** Information supplied **
= Beginning of Section =

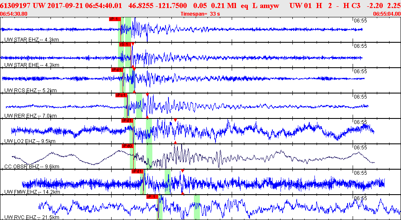Click the red triangle marker atop RER EHZ trace
The image size is (401, 220).
click(147, 95)

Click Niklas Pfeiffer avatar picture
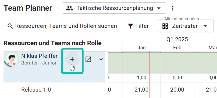point(12,59)
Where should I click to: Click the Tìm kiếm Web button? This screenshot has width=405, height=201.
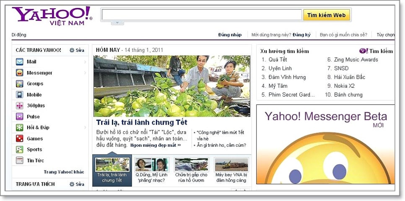(326, 15)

= End of Section =

** Assigned task **
Exactly the lines running from the one with "Click Niklas Pfeiffer avatar picture" through the end of the listing above must be output, both ends included. No pictures belong in the output.

** Output of the task **
Click Niklas Pfeiffer avatar picture
point(12,59)
Where should I click to: Click the Tìm kiếm Web button? This screenshot has width=405, height=201.
(326, 15)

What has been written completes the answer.